Narrating Partition: Texts, Interpretations, Ideas. Indialog Publications, New Delhi, 2004
 The New Story: A study of Literary Modernism in Urdu and Hindi Short Fiction. Indian Institute of Advanced Study, Shimla with Allied Publishers, New Delhi, 1990
 Conversations on Modernism: Dialogues with Writers, Critics and Philosophers. Indian Institute of Advanced Study, Shimla with  Allied Publishers, New Delhi, 1990
 Man, Woman and Androgyny: A study of the Novels of Theodore Dreiser, Scott Fitzgerald and Ernest Hemingway. Indus Publishing Co. New Delhi, 1989

Edited 

 The Dying Sun: Stories by Joginder Paul Edited by Sukrita Paul Kumar, HarperCollins, New Delhi, 2013
 Chamba Achamba  Co-Edited with Malashri Lal, Sahitya Akademi, New Delhi, 2012
 Speaking for Myself Co-Edited with Malashri Lal, Penguin India, New Delhi, 2009
 Crossing Over Co-Edited with Frank Stewart, University of Hawaii, Hawaii, 2009
 Interpreting Home in South Asia Co-Edited with Malashri Lal, Pearson Longman's, New Delhi, 2007
 Cultural Diversity, Linguistic Plurality and Literary Traditions of India Chief Editor: Sukrita Paul Kumar, Macmillan India, New Delhi, 2006 (Textbook prescribed by Delhi University as Concurrent Course for B.A Honours.)
 Women's Studies in India: Contours of Change  Edited by Sukrita Paul Kumar and Malashri Lal,
IIAS, Shimla, 2002. (Collection of Essays)

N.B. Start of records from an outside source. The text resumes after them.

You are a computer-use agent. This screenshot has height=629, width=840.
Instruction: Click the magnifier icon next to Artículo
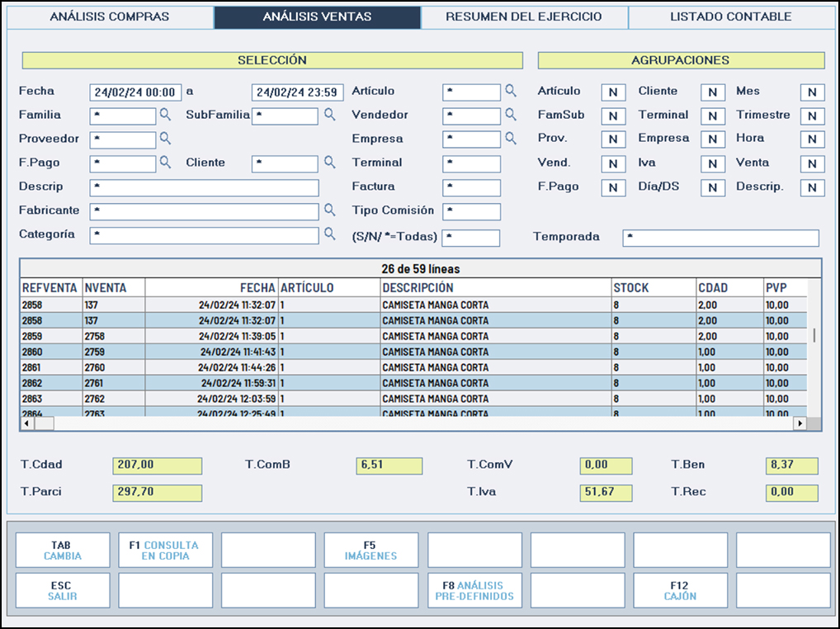[511, 91]
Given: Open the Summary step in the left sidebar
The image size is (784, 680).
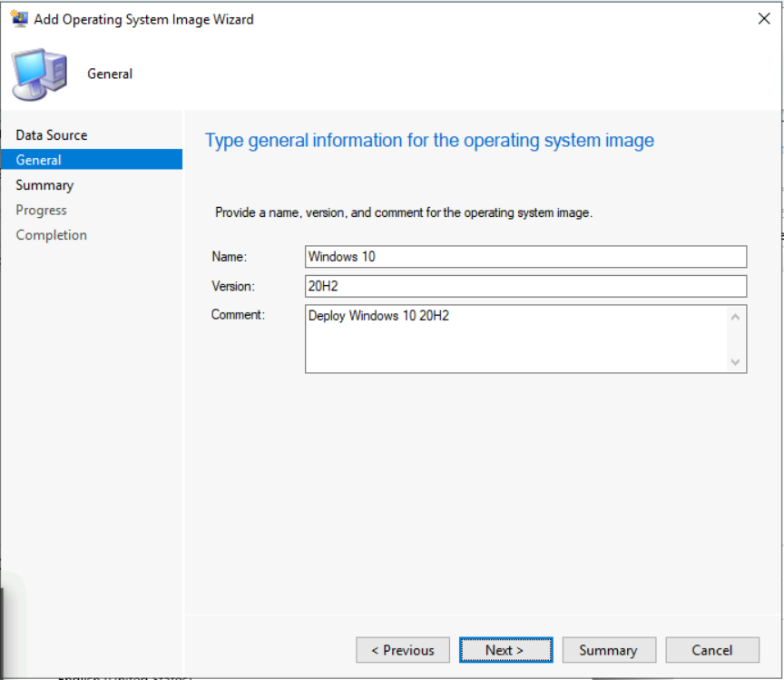Looking at the screenshot, I should pos(44,185).
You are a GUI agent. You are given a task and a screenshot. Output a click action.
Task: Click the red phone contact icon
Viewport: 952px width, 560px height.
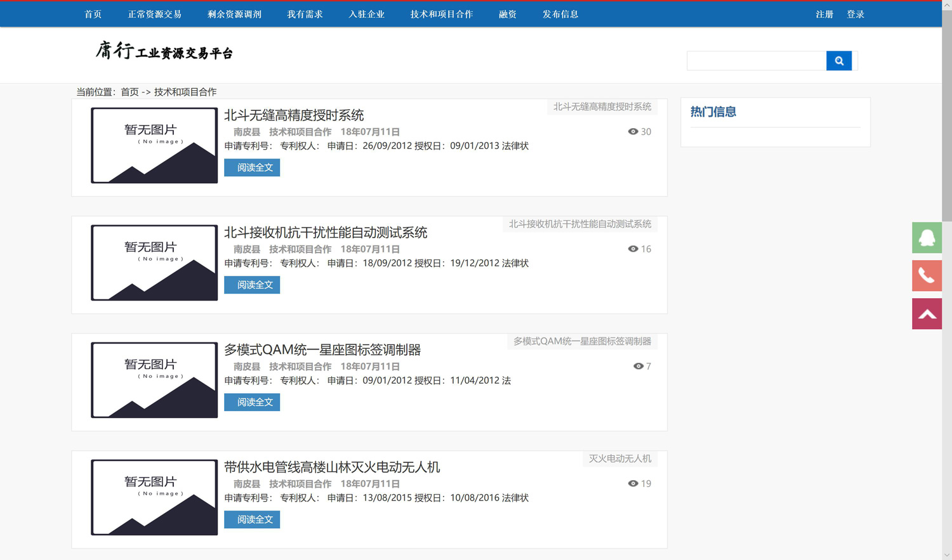(927, 275)
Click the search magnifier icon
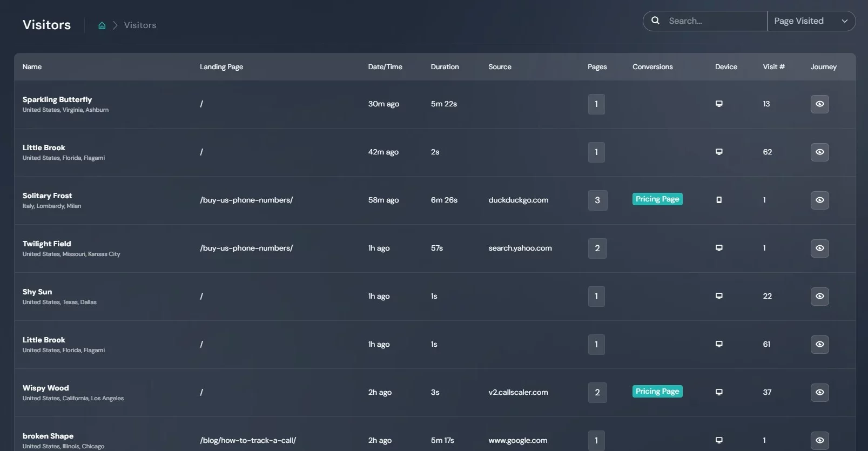The image size is (868, 451). [x=655, y=21]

 Ismat, Her Life Her Times Edited by Sukrita Paul Kumar and Sadique. ALT (Approaching Literature through Translation) Series, Katha, New Delhi, 2000 (Critical Essays and Autobiographical Pieces on Ismat Chughtai.)
 Mapping Memories Edited by Sukrita Paul Kumar and Muhammad Ali Siddiqui. Katha, New Delhi, 1998
(Urdu stories from India and Pakistan translated into English. The same collection of stories in the original Urdu was published as Bazdeed by Katha, New Delhi, 1998

 Breakthrough Selected and Edited by Sukrita Paul Kumar. Indian Institute of Advanced Studies, Shimla, 1993
Modern Hindi and Urdu short stories (Translated into English)

Translated 

 Stories of Joginder Paul Joginder Paul. National Book Trust, New Delhi, 2003
(Translation of Urdu stories into English.)

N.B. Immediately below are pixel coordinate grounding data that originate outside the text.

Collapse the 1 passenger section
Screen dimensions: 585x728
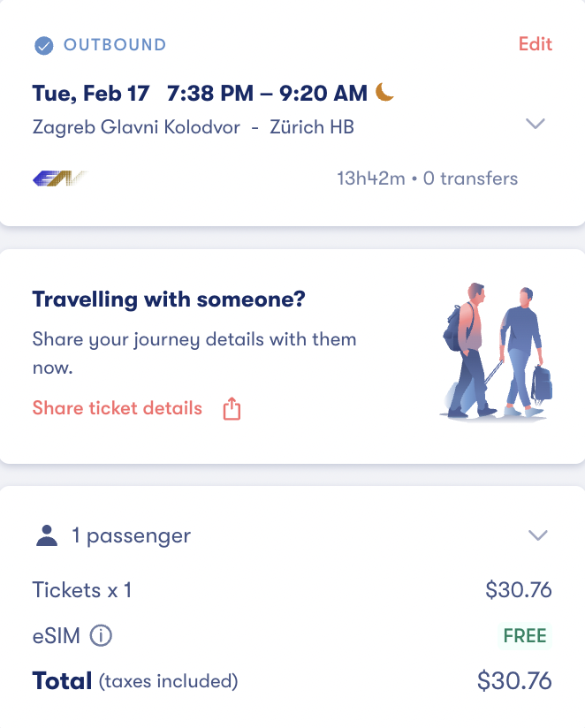pyautogui.click(x=536, y=535)
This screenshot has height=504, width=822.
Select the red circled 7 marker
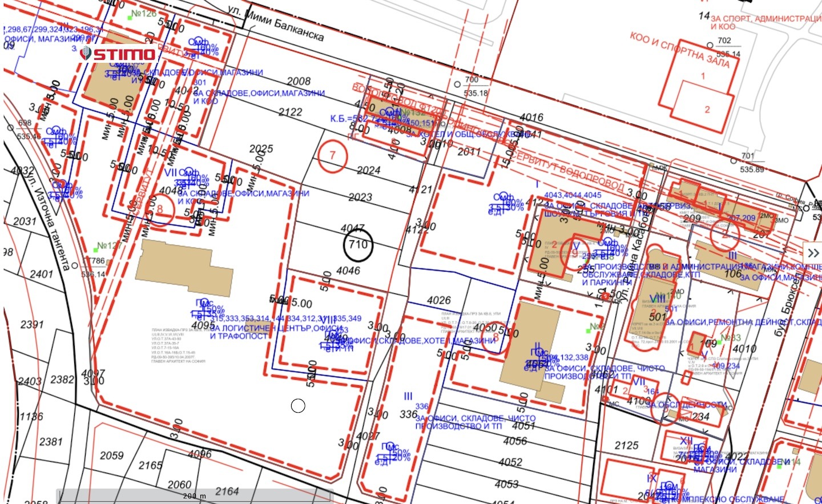click(x=332, y=156)
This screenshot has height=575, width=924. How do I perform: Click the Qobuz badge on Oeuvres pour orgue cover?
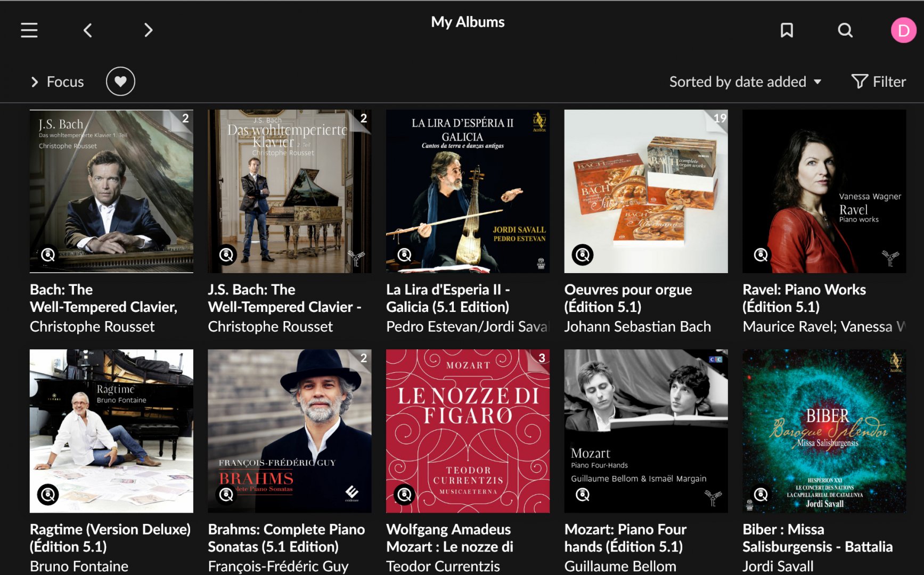(583, 255)
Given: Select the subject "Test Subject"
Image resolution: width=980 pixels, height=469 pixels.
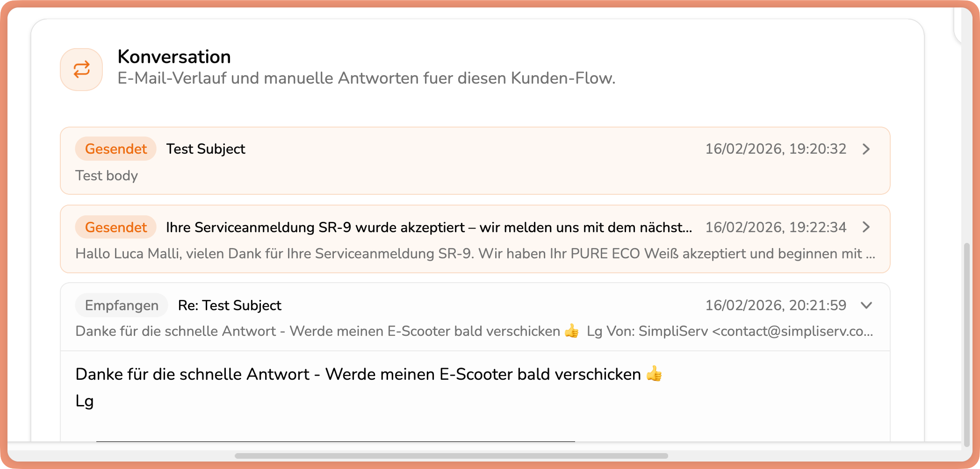Looking at the screenshot, I should pyautogui.click(x=205, y=149).
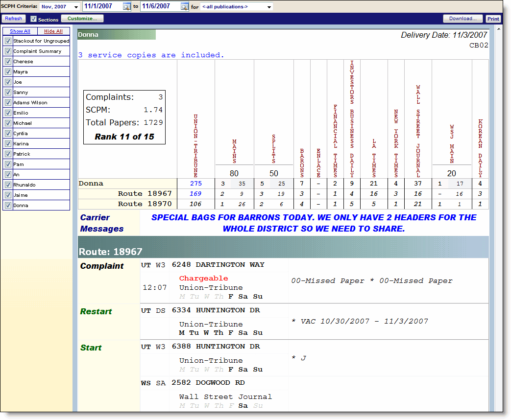511x420 pixels.
Task: Click the Print button
Action: [493, 19]
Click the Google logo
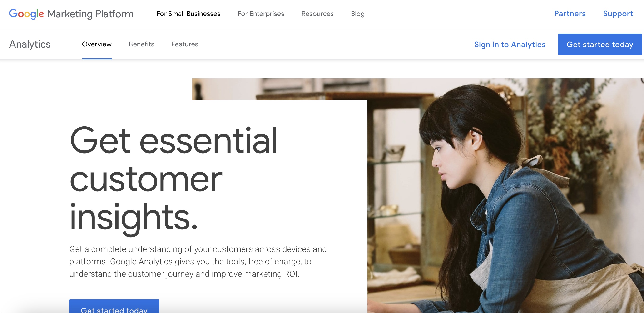The width and height of the screenshot is (644, 313). (27, 14)
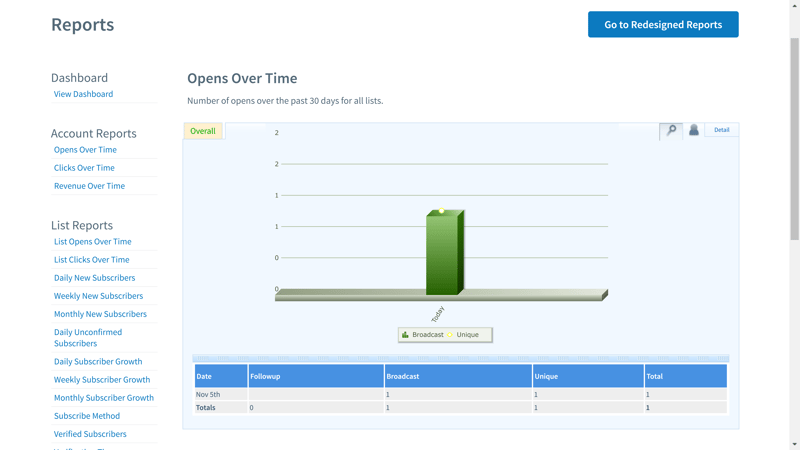Click the magnifier search icon above chart

coord(671,130)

 Sleepwalkers Joginder Paul. Katha, New Delhi, 2001
(A novel translated by Sunil Trivedi and Sukrita Paul Kumar.)

Poems 

 Seven Leaves, One Autumn Rajkamal Publications, New Delhi, 2011
 Poems Come Home (Bilingual, Translated by Gulzar) HarperCollins, New Delhi, 2011
 Rowing Together Rajkamal Publications, New Delhi, 2008
 Without Margins  Bibliophile South Asia, New Delhi, 2005
 Folds of Silence Kokil, New Delhi, 1996
 Apurna  Writer's Workshop, Calcutta, 1988
 Oscillations  Ashajanak Publishers, New Delhi, 1974

Appearances in the following poetry Anthologies 

 Travelogue : The Grand Indian Express (2018) ed. by Dr. Ananad Kumar and published by Authorspress, New Delhi

References

External links
Sukrita Paul Kumar at Penguin India

Living people
21st-century Indian women writers
English-language poets from India
Indian women translators
Indian women poets
International Writing Program alumni
21st-century Indian translators
Year of birth missing (living people)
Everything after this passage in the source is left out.